Auch hierdurch wird der Ball in die Luft geschleudert und fällt anschließend wieder zur Erde zurück – allerdings mit etwas mehr Spin als bei einem perfekten Treffer. Insgesamt ist es also gar nicht so schwer, einen Backspin zu spielen.

Wichtig ist lediglich, dass man den Ball richtig trifft und ihm genug Spin gibt. Mit etwas Übung und dem richtigen Equipment kann jeder Golfer schon bald beeindruckende Backspins spielen!

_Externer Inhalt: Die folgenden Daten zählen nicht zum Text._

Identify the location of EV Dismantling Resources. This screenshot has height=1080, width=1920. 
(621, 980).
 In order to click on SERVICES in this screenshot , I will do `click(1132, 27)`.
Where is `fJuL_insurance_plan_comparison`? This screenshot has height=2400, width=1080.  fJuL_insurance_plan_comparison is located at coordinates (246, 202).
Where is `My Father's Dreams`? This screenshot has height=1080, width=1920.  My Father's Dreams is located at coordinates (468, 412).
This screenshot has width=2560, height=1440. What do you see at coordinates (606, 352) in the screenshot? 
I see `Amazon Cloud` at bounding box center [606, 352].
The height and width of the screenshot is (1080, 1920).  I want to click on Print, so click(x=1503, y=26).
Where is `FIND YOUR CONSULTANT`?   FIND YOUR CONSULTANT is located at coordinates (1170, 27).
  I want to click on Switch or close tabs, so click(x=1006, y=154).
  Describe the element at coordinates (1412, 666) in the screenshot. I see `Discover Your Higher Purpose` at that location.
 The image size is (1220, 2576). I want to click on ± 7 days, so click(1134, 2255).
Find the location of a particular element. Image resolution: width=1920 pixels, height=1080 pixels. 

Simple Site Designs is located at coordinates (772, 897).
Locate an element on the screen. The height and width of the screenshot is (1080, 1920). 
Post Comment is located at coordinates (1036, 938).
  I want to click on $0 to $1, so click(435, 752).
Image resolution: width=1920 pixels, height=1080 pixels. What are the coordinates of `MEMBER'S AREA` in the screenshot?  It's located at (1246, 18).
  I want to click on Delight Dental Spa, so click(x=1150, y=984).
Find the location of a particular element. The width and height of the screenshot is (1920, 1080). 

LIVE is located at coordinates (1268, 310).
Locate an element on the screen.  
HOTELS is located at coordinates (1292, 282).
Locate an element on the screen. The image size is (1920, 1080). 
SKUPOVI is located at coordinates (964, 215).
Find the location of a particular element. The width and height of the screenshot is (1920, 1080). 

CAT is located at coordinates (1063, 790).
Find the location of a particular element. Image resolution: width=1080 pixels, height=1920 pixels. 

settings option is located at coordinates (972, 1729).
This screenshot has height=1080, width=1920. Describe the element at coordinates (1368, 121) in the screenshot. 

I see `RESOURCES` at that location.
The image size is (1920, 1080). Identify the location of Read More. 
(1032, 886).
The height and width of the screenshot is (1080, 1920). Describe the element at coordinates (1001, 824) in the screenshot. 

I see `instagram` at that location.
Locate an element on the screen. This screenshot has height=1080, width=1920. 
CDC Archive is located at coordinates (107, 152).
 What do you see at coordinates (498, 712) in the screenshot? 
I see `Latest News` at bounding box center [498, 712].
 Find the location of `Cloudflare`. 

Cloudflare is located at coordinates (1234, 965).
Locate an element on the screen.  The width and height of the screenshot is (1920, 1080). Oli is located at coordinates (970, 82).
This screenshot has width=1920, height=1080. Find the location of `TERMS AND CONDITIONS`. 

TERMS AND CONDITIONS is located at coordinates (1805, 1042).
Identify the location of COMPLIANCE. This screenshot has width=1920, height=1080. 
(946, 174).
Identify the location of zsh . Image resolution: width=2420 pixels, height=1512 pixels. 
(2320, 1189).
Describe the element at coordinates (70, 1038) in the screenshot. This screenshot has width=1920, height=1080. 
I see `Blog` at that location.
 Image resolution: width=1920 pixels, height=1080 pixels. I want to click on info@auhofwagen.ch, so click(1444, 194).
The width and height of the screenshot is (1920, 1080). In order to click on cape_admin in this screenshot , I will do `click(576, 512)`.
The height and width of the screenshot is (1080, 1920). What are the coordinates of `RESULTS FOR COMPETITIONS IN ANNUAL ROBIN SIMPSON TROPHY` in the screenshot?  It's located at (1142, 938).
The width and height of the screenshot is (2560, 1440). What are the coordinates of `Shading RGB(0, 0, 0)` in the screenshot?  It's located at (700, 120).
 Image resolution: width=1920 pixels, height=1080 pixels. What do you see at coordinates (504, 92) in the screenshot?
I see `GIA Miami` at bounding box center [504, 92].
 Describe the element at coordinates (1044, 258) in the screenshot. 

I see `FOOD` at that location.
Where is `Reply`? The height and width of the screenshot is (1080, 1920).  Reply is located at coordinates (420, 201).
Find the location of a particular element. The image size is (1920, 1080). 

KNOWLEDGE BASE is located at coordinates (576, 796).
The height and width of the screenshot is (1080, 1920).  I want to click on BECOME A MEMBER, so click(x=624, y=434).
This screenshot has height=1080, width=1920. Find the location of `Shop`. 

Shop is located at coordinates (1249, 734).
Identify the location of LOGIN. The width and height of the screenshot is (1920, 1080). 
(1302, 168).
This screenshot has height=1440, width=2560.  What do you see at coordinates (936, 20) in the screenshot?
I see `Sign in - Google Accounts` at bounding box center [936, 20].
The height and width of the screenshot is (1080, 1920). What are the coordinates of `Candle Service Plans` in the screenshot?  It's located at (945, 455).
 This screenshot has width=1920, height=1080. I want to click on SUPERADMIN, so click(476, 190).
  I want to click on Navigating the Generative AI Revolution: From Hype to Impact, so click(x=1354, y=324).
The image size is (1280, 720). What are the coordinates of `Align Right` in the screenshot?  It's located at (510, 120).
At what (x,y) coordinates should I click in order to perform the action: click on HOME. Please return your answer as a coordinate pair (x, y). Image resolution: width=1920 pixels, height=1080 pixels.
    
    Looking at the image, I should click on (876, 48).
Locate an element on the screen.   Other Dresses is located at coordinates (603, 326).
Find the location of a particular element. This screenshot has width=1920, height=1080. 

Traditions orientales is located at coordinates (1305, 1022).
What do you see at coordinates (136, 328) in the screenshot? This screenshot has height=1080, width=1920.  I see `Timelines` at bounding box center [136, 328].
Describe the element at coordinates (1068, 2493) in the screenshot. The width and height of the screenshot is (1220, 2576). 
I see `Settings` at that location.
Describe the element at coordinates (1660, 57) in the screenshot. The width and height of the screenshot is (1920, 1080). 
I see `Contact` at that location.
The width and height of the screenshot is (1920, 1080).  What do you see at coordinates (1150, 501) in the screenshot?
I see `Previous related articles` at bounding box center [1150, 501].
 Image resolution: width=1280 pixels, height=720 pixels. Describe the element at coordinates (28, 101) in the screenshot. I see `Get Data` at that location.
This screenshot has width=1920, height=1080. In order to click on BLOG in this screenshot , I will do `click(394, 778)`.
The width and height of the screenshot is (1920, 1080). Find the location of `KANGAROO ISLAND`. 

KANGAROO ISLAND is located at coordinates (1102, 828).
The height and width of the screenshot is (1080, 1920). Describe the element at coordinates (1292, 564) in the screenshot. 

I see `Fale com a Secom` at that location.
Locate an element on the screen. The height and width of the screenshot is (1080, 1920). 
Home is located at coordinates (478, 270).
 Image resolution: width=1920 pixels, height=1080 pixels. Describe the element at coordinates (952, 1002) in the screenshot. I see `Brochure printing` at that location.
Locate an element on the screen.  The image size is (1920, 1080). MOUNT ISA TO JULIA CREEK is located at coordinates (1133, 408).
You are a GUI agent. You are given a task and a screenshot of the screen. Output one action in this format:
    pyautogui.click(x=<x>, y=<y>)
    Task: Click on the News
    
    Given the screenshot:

Wichtige Tipps für den Backspin

Es gibt einige Regeln, welche dir helfen einen Backspin auszuführen oder ihn zu verbessern. Hier habe ich eine kleine Liste davon:

  • Etwas weniger als Schulterbreit hinstellen
  • Die Balllage sollte etwas mehr auf der rechten Seite sein
  • Gewichtsverlagerung sollte etwas mehr auf der linken Seite sein
  • Die Wahl des Schlägers. Der beste wird wohl das Sand Wedge sein
  • Der Fairway ist ein deutlich besser Untergrund als das Rough
  • Je höher die Schlägerkopfgeschwindigkeit, desto besser
  • Der Ball sollte für einen perfekten Backspin „gelöffelt“ werden.
  • Steiler Eintreffwinkel
  • Die besten Golfbälle für den Backspin sind die Soft Golfbälle

Was sind die Vorteile eines Backspins?

Ein Backspin kann den Ball langsamer werden lassen und ihn so kontrollierter fliegen lassen. Außerdem kann es dem Ball helfen, auf dem Grün zu stoppen, anstatt weiterzurollen.

Was sind die Nachteile eines Backspins?

Backspin kann ein großartiges Mittel sein, um die Distanz zu kontrollieren und den Ball auf dem Grün zu stoppen. Allerdings gibt es auch einige Nachteile, die man beachten sollte. Zum einen kann Backspin dazu führen, dass der Ball schneller abnutzt und somit an Länge verliert. Zudem können hohe Geschwindigkeiten des Balls bei Backspin zu Problemen führen, da der Ball leichter vom Schläger springen kann.

Fazit

Ein Backspin ist beim Golfen ein wichtiger Faktor und kann den Ball in die Luft hieven und ihn so länger fliegen lassen. Je mehr Backspin, desto höher und weiter kann der Ball fliegen. Allerdings kann zu viel Backspin den Ball auch schneller zu Boden fallen lassen und kurz vor dem Loch aufspringen. Daher ist es wichtig, den richtigen Spin-Wert für den jeweiligen Schlag zu finden.